The establishment of the writ of habeas corpus, the prohibition of ex-post-facto laws, and of TITLES OF NOBILITY, TO WHICH WE HAVE NO CORRESPONDING PROVISION IN OUR CONSTITUTION, are perhaps greater securities to liberty and republicanism than any it contains. The creation of crimes after the commission of the fact, or, in other words, the subjecting of men to punishment for things which, when they were done, were breaches of no law, and the practice of arbitrary imprisonments, have been, in all ages, the favorite and most formidable instruments of tyranny. The observations of the judicious Blackstone, in reference to the latter, are well worthy of recital: "To bereave a man of life, Usays he,e or by violence to confiscate his estate, without accusation or trial, would be so gross and notorious an act of despotism, as must at once convey the alarm of tyranny throughout the whole nation; but confinement of the person, by secretly hurrying him to jail, where his sufferings are unknown or forgotten, is a less public, a less striking, and therefore A MORE DANGEROUS ENGINE of arbitrary government." And as a remedy for this fatal evil he is everywhere peculiarly emphatical in his encomiums on the habeas-corpus act, which in one place he calls "the BULWARK of the British Constitution."

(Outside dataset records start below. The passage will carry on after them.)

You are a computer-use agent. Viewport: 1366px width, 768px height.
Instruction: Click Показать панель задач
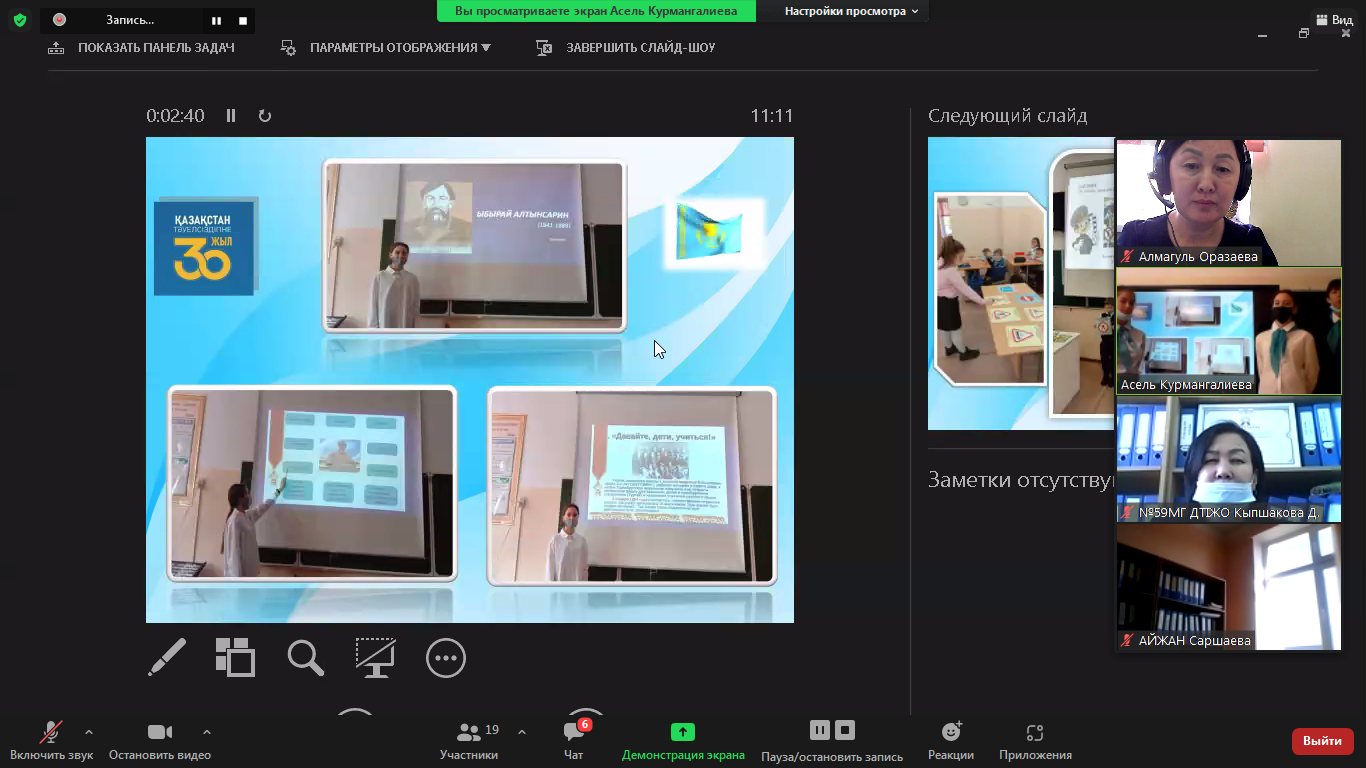(142, 48)
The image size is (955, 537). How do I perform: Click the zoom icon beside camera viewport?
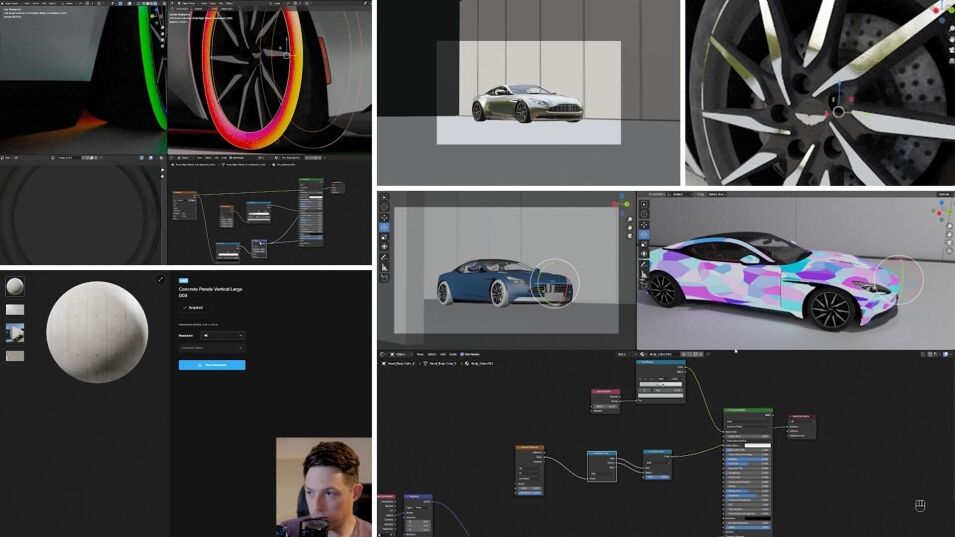630,218
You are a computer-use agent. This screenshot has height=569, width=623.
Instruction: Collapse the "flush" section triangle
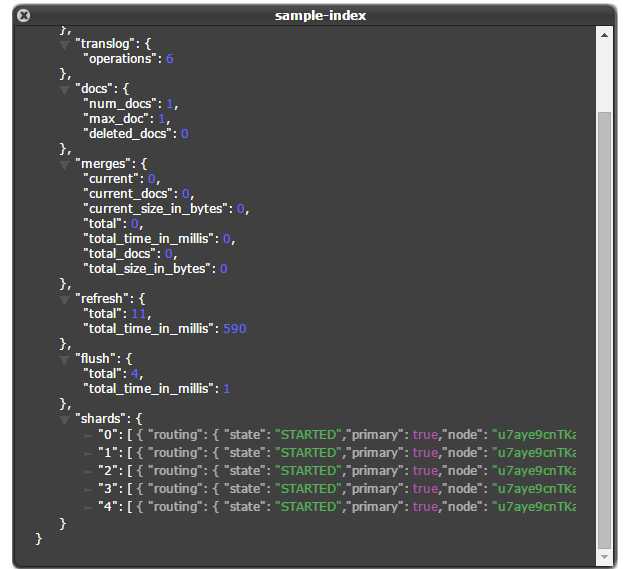coord(65,359)
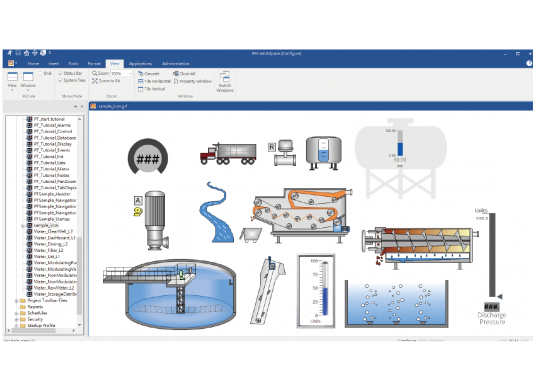Open the Applications ribbon tab
Viewport: 536px width, 390px height.
pos(140,64)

Basically, Madison justifies the proscription of ex-post-facto laws as necessary for upholding the social contract between the government and its people and staving off tyranny. Ultimately, much of the US Constitution was written with the prevention of tyranny in mind, and ex post facto laws were considered an "instrument of tyranny."

In regards to lex mitior, an early Supreme Court case seems to uphold it. Calder v. Bull, 3 U.S. (3 Dall.) 386 (1798) found that the ex post facto clause in the Constitution applies to criminal law with at least one of these four effects.

  1. Every law that makes an action done before the passing of the law, and which was innocent when done, criminal; and punishes such action.
  2. Every law that aggravates a crime, makes it greater than it was, when committed.
  3. Every law that changes the punishment, and inflicts a greater punishment, than the law annexed to the crime, when committed.
  4. Every law that alters the legal rules of evidence, and receives less, or different, testimony, than the law required at the time of the commission of the offence, in order to convict the offender.

So, under US case law, although the Constitution prohibits ex post facto laws specifically, the courts have held to the standard of a less strict form of lex mitior in general. However, this is only in regards to whether or not a law can legislate against prior behavior. It has no standing in regards to whether or not a change of law should necessarily be applied to past behavior.

For instance, in New Mexico, the death penalty was abolished in 2009, but people who committed capital offenses prior to this change in law could still be subject to the death penalty. This is because the law was specifically not retroactive. If the Constitution mandated lex mitior, I believe that the abolition of the death penalty would necessarily be required to apply retroactively whereas under the US interpretation of the prohibition of ex post facto laws, it would merely be legal for New Mexico to have crafted the legislation so that it applied retroactively.

So, ultimately, the prohibition of such laws is grounded in our Constitution. The Courts have interpreted this prohibition under a lex-mitior-lite interpretation wherein it is merely legal for legislation to make punishments for prior actions less severe rather than necessary to interpret legislation in that manner. As for what this means in the current context and how it has developed into the present, Fizz's answer is sufficient. I merely wanted to point out that the reason that ex post facto laws are prohibited in American jurisdictions is because our founding document, the US Constitution, particularly demands it, and that this provision was justified by those who wrote the Constitution.